The ScanImage TIFF format includes: 1. TIFF Header Section: Defines byte order and offsets 2. ScanImage Static Metadata Section: Contains metadata applicable to all frames

  • Non-Varying Frame Data: System configuration for all frames

  • ROI Group Data: Defined regions of interest (if available)

  1. Frame Sections: One per image frame, containing:
    • IFD Header: Image File Directory with tags and values

    • Frame-specific data: Timestamps and other frame metadata

    • Image data: The actual image pixels

The function uses the tifffile module’s read_scanimage_metadata function to extract the raw metadata, then processes it to standardize key imaging parameters.

parse_metadata(metadata: dict) dict[source]#

Parse metadata dictionary to extract relevant information and store it standard keys for ImagingExtractors.

Currently supports - sampling_frequency - num_planes - frames_per_slice - channel_names - num_channels

Parameters:

metadata (dict) – Dictionary of metadata extracted from the TIFF file.

Returns:

metadata_parsed – Dictionary of parsed metadata.

Return type:

dict

Notes

Known to work on SI versions v2019bR0, v2022.0.0, and v2023.0.0. Fails on v3.8.0. SI.hChannels.channelsActive = string of MATLAB-style vector with channel integers (see parse_matlab_vector). SI.hChannels.channelName = “{‘channel_name_1’ ‘channel_name_2’ … ‘channel_name_M’}”

where M is the number of channels (active or not).

parse_metadata_v3_8(metadata: dict) dict[source]#

Parse metadata dictionary to extract relevant information and store it standard keys for ImagingExtractors.

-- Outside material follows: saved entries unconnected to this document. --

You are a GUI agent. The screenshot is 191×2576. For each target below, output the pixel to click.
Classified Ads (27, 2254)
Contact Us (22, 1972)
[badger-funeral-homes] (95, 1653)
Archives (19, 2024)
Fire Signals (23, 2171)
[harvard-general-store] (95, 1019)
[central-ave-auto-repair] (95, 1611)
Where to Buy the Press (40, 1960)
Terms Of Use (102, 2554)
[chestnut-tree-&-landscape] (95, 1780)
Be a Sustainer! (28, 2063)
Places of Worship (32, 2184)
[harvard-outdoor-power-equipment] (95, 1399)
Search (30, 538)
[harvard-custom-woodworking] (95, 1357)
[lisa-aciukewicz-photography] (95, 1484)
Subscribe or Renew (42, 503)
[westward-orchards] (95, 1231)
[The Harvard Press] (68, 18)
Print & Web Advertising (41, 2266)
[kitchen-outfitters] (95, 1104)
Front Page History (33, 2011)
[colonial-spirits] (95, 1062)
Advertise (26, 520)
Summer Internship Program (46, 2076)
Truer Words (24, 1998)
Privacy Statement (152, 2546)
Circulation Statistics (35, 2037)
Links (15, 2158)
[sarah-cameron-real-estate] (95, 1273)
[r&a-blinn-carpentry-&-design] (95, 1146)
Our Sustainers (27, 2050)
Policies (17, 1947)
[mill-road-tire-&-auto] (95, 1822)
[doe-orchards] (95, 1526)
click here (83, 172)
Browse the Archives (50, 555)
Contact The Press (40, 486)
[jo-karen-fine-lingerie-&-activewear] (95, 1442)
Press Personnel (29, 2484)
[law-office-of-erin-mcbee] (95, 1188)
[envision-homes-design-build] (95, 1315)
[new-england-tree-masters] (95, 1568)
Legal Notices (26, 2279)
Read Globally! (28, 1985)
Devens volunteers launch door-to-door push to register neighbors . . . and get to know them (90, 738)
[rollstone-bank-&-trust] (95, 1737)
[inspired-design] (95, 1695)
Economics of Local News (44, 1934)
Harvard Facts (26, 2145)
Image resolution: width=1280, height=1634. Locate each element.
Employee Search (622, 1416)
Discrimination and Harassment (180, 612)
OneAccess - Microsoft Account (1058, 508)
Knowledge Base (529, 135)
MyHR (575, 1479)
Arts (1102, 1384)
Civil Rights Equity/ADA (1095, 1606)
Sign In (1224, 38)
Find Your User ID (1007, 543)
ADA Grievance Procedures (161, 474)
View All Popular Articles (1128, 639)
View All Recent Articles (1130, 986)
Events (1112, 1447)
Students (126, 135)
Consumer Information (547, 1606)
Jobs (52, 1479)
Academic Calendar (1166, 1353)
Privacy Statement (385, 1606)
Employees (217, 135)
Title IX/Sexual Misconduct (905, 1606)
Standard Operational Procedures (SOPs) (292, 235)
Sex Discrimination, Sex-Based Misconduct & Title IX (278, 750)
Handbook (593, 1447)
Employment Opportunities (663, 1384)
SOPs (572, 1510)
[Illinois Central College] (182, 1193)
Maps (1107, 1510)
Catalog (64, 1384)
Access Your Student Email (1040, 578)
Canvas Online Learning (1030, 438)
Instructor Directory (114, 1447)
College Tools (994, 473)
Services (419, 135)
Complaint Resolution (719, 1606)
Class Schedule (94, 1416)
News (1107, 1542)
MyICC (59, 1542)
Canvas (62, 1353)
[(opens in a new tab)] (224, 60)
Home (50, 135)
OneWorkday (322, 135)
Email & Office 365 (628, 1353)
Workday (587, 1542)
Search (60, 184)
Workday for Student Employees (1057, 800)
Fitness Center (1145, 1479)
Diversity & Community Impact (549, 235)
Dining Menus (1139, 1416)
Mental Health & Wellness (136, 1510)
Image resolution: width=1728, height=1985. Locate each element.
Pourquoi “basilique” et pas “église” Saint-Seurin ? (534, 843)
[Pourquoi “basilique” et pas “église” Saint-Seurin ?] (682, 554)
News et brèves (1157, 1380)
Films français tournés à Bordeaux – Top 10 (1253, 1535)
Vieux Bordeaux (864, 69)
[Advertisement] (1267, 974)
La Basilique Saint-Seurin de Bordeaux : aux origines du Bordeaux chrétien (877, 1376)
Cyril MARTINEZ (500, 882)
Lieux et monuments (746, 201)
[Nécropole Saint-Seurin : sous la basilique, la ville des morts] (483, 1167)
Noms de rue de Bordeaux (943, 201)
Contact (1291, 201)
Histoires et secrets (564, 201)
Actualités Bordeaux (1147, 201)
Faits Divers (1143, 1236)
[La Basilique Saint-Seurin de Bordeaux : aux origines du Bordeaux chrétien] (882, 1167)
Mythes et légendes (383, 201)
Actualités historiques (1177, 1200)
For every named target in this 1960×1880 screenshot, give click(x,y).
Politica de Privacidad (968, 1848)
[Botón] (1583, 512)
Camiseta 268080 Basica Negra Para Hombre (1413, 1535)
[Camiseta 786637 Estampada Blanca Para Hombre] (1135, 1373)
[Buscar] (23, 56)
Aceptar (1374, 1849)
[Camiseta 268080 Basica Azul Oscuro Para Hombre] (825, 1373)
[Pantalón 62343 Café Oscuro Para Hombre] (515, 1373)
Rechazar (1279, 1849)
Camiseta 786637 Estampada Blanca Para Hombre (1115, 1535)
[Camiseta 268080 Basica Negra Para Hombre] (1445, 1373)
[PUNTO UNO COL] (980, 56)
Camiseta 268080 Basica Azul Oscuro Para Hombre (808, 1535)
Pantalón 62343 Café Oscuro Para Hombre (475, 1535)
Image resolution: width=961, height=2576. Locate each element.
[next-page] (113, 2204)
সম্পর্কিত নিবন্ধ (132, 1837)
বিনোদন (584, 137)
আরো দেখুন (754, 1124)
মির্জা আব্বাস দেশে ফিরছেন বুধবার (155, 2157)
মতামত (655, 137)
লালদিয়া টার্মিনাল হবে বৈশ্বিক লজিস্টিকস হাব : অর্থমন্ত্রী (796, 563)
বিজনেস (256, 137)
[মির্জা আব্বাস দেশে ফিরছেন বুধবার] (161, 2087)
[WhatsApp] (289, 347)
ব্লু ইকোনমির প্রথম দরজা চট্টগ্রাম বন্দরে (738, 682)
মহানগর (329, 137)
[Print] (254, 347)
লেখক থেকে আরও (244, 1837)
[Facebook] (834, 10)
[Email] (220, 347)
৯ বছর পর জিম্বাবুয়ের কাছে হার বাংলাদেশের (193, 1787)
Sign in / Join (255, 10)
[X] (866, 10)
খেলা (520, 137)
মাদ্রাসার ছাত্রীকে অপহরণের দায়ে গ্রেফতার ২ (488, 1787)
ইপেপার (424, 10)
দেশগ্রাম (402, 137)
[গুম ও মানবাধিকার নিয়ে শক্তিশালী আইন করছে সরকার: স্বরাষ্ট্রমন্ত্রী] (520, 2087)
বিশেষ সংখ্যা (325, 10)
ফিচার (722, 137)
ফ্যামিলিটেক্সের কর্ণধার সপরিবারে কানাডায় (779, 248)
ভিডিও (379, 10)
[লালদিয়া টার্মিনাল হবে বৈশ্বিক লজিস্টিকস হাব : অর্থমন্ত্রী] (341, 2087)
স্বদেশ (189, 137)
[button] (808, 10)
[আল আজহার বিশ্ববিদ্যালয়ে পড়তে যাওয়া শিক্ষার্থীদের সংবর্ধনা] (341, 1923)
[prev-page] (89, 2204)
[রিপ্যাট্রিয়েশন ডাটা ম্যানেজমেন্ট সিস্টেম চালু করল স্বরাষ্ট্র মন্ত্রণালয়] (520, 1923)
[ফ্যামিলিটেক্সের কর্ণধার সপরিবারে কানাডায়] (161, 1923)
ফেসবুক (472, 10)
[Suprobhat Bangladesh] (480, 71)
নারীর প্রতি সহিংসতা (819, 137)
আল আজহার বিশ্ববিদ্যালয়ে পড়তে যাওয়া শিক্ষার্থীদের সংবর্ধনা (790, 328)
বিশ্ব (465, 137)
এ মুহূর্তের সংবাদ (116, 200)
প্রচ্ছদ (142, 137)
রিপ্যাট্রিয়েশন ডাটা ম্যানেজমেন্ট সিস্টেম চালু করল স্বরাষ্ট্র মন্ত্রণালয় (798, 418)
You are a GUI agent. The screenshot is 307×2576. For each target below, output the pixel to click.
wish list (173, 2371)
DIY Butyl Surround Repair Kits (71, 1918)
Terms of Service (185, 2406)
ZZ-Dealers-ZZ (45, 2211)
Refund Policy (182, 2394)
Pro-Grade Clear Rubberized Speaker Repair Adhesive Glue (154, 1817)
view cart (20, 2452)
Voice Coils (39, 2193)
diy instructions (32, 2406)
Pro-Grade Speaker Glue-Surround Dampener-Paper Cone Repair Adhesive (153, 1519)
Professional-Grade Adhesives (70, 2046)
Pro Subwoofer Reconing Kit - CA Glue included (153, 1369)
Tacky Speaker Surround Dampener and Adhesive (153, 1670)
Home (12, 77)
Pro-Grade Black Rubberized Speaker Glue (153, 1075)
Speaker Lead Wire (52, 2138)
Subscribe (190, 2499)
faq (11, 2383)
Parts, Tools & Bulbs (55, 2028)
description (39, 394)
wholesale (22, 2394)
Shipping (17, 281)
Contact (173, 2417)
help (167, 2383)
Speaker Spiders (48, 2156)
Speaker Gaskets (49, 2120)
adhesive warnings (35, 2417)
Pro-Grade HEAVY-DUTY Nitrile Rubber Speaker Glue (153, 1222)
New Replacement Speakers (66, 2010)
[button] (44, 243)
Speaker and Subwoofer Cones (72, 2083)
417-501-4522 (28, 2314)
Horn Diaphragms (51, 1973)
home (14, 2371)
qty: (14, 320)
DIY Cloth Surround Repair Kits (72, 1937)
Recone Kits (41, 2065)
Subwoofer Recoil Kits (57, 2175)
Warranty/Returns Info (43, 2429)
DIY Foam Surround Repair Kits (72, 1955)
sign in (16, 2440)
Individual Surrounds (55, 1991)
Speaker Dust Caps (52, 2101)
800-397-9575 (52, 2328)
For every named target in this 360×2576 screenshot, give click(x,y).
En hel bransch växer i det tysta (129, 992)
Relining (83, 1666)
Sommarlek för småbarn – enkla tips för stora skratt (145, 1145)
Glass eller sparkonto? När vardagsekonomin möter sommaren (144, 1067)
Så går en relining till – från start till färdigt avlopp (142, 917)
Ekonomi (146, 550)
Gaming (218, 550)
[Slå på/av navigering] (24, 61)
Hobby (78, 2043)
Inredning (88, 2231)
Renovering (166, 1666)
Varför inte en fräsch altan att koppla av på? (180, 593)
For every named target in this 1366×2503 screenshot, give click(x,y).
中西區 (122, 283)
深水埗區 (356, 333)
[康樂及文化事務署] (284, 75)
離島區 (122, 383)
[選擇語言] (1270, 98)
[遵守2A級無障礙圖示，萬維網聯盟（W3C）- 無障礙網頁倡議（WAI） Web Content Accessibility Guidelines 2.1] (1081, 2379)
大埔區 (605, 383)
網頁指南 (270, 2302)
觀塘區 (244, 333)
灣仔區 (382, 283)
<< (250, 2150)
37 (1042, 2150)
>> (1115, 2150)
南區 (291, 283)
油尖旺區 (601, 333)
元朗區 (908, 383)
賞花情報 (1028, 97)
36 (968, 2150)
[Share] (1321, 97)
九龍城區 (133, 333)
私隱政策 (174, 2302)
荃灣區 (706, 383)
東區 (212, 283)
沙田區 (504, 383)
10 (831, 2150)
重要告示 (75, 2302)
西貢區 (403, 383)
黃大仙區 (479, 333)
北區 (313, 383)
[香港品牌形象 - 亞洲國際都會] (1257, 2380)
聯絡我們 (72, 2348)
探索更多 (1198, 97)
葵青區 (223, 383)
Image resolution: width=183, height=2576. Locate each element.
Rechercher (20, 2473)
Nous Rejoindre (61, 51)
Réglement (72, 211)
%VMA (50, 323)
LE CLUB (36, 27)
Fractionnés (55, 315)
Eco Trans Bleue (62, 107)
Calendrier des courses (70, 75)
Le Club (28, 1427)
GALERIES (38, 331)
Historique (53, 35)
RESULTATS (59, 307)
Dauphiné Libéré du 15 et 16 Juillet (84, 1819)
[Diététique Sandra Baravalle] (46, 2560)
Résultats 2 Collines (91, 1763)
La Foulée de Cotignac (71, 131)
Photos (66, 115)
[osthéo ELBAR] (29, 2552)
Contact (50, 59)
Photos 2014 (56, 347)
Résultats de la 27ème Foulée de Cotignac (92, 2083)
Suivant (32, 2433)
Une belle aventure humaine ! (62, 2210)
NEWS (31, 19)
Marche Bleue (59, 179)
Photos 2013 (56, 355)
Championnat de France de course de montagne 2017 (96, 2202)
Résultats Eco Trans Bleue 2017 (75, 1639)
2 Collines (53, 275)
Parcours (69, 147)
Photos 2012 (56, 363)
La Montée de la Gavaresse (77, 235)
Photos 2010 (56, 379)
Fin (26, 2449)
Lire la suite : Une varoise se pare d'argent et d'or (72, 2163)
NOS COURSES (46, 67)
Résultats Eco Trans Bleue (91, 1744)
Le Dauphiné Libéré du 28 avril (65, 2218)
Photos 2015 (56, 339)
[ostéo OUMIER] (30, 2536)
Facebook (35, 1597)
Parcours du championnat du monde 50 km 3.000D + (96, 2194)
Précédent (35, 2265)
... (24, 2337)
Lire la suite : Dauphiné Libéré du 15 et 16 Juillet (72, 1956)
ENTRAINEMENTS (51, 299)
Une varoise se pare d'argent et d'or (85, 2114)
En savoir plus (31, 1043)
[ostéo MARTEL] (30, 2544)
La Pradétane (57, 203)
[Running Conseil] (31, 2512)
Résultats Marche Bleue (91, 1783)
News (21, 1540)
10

Requires old version of metadata (v3.8). Currently supports - sampling frequency - num_channels - num_planes

Parameters:

metadata (dict) – Dictionary of metadata extracted from the TIFF file.

Returns:

metadata_parsed – Dictionary of parsed metadata.

Return type:

dict

extract_timestamps_from_file(file_path: str | Path) ndarray[source]#

Extract the frame timestamps from a ScanImage TIFF file.

Parameters:

file_path (PathType) – Path to the TIFF file.

Returns:

timestamps – Array of frame timestamps in seconds.

Return type:

numpy.ndarray

Raises:

AssertionError – If the frame timestamps are not found in the TIFF file.

Notes

Known to work on SI versions v2019bR0, v2022.0.0, and v2023.0.0. Fails on v3.8.0.